- [To do]: From the entries below, output the line with "Image resolution: width=1568" and each following line up to and including the line with "Image resolution: width=550", exactly as written.

- [Data]:
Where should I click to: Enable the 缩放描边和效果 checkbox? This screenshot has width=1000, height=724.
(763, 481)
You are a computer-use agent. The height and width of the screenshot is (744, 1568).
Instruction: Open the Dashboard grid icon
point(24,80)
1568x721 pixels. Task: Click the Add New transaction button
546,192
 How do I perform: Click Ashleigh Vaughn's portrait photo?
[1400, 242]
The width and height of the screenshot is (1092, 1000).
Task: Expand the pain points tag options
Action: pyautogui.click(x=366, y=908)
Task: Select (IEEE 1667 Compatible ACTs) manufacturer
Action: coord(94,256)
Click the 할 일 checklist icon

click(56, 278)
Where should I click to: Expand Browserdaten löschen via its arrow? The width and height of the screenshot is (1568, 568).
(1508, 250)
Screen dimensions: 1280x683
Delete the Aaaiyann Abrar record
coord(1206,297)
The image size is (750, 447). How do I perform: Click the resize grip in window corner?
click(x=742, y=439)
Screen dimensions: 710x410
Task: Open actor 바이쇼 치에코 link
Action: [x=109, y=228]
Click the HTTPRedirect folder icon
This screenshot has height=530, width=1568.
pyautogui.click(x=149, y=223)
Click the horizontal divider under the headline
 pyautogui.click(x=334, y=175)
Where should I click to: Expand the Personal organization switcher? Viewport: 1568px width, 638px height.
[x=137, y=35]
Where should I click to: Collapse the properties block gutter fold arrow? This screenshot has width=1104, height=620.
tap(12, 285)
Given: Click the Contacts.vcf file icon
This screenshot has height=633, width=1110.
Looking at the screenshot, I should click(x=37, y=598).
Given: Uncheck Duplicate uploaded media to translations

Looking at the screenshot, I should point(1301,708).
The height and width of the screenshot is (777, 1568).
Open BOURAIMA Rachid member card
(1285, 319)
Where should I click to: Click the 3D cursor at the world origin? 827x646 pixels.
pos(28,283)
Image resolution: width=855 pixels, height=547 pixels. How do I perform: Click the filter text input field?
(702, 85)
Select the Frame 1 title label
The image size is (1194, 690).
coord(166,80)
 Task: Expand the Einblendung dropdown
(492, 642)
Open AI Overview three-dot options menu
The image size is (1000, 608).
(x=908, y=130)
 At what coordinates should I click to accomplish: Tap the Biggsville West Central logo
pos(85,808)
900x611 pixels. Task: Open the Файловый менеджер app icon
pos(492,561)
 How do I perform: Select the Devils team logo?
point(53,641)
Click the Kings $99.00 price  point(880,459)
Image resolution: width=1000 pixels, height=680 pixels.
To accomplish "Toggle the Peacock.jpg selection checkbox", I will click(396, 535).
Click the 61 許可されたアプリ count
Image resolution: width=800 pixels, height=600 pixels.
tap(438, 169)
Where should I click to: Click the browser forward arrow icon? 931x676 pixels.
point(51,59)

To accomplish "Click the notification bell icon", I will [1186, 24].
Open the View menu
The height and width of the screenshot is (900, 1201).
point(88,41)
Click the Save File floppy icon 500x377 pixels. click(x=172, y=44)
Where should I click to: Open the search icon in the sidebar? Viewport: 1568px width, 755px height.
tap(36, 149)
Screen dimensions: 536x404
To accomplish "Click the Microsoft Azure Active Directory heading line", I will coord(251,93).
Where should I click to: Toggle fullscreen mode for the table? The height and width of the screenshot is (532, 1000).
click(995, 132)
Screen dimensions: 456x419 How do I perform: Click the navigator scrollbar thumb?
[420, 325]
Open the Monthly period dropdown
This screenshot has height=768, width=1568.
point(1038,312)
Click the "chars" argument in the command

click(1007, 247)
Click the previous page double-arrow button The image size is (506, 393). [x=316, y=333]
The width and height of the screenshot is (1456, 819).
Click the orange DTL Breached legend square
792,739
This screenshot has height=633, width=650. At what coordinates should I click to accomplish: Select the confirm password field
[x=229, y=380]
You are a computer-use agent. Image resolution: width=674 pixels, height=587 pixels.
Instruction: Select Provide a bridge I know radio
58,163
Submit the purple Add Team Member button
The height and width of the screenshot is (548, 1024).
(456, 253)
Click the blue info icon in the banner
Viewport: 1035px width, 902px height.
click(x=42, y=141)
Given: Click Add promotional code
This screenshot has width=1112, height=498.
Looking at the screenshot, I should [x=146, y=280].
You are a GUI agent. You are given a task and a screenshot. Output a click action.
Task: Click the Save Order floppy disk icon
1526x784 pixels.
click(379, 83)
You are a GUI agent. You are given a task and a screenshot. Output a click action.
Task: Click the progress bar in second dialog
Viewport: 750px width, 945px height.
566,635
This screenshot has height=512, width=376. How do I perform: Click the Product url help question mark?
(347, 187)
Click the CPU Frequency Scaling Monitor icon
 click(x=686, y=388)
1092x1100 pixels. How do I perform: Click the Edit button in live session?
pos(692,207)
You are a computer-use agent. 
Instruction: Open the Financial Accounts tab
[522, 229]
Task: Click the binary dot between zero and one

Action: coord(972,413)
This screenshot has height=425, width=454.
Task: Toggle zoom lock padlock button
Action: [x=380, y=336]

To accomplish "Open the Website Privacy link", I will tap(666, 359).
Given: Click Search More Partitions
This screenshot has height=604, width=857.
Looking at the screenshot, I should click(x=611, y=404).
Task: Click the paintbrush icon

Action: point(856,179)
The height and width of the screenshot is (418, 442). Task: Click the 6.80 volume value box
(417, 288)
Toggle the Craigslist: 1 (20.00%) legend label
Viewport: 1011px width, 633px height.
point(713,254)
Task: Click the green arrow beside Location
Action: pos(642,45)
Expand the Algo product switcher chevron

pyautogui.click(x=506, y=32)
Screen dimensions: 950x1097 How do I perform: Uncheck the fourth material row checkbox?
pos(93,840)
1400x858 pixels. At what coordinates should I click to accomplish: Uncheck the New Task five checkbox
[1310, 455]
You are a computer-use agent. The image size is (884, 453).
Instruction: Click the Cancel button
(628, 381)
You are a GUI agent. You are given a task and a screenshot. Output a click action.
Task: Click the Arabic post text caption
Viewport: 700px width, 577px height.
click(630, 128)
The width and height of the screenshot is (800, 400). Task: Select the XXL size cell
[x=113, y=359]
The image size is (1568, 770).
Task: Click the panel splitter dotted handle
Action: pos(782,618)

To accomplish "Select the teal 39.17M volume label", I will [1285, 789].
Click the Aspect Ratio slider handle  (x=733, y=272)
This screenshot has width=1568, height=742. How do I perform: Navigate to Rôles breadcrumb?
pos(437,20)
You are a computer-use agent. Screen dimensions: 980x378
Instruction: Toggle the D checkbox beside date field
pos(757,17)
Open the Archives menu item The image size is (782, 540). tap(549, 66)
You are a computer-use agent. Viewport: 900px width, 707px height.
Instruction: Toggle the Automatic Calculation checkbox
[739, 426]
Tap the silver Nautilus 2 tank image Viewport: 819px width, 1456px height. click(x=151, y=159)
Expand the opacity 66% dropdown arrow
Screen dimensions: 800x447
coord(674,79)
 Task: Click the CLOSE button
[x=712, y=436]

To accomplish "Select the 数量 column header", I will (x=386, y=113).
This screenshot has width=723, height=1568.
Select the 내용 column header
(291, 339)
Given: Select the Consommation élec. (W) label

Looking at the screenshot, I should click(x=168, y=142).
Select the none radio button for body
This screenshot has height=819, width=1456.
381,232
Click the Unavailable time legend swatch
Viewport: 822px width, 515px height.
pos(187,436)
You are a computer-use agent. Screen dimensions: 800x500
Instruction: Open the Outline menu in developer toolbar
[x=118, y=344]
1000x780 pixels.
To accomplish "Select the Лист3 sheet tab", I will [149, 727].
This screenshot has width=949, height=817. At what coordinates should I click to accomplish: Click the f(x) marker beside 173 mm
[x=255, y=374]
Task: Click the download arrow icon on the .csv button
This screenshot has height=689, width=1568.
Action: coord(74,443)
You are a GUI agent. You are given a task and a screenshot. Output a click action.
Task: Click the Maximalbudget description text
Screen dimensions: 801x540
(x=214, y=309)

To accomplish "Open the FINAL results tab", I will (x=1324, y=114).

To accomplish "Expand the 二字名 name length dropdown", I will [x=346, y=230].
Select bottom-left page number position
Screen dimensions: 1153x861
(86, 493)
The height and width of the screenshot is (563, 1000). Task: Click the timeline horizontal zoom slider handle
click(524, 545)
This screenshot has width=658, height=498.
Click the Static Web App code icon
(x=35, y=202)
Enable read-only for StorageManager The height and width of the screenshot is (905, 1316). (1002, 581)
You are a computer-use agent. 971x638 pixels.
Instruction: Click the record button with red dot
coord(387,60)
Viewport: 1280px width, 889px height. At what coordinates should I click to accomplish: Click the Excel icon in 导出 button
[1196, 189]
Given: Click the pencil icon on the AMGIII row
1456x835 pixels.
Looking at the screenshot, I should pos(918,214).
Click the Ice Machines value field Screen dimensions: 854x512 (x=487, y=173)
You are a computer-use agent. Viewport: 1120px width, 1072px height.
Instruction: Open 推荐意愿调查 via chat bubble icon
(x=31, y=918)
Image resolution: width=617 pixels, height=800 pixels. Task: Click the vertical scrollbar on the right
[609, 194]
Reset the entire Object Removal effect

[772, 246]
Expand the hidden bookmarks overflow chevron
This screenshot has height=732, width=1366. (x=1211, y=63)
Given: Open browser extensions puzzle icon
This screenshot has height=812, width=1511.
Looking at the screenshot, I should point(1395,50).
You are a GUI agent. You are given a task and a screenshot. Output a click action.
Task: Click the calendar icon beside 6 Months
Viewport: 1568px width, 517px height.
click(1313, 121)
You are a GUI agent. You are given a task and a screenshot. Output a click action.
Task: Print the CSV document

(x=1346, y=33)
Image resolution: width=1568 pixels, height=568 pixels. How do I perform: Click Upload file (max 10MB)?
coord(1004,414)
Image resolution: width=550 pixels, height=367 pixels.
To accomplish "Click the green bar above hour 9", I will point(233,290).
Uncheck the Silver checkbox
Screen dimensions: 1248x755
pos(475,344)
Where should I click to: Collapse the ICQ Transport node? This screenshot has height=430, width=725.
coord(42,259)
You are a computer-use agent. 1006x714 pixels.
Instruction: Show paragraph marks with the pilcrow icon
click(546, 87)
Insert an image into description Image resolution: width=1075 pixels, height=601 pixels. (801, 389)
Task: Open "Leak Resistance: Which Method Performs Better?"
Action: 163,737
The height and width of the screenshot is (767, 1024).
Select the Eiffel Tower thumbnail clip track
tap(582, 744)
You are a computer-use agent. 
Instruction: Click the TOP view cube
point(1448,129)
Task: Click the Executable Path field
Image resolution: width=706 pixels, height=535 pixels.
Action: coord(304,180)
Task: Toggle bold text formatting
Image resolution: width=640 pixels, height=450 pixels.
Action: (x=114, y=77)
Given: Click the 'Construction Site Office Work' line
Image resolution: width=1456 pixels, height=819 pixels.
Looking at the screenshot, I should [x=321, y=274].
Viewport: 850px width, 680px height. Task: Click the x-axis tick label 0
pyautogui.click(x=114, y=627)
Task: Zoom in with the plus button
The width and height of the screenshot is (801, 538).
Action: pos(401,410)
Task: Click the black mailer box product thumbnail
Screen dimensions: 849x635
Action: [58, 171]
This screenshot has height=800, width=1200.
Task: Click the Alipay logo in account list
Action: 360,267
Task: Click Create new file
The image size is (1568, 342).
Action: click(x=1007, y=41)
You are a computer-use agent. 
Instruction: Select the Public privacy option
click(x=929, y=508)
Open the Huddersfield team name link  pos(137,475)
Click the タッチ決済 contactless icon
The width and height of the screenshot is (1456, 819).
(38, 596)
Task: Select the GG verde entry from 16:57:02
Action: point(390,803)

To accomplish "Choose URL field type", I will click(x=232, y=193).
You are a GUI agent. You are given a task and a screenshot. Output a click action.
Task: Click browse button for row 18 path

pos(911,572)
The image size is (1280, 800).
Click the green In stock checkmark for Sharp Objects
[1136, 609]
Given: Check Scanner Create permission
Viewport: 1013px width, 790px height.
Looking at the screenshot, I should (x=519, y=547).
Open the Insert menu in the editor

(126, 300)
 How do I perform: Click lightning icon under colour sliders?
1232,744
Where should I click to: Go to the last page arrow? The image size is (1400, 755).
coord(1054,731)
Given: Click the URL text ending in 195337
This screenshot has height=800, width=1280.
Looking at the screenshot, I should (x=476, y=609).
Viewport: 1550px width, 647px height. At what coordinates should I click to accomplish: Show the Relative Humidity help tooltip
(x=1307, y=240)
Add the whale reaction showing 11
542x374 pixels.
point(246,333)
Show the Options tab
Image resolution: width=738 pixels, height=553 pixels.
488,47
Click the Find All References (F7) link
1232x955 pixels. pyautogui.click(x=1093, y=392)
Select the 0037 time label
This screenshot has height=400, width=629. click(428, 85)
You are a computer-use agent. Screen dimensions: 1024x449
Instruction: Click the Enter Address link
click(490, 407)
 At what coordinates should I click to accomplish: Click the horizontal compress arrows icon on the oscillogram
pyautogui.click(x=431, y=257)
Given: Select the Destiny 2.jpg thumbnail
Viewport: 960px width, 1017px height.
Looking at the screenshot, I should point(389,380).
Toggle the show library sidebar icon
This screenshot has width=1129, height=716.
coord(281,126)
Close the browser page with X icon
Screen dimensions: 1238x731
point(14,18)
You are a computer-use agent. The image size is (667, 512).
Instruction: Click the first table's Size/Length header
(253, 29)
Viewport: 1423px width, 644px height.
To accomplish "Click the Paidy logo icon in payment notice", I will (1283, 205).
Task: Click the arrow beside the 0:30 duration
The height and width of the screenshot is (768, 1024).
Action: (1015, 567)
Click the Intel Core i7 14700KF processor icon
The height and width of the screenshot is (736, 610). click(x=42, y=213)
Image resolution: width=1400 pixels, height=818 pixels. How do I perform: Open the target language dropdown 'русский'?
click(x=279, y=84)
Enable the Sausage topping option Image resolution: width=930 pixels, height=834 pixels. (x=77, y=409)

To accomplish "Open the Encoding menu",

- [Output of the task]:
Image resolution: width=1568 pixels, height=568 pixels. How do I perform: Click Upload file (max 10MB)?
coord(1004,414)
Image resolution: width=550 pixels, height=367 pixels.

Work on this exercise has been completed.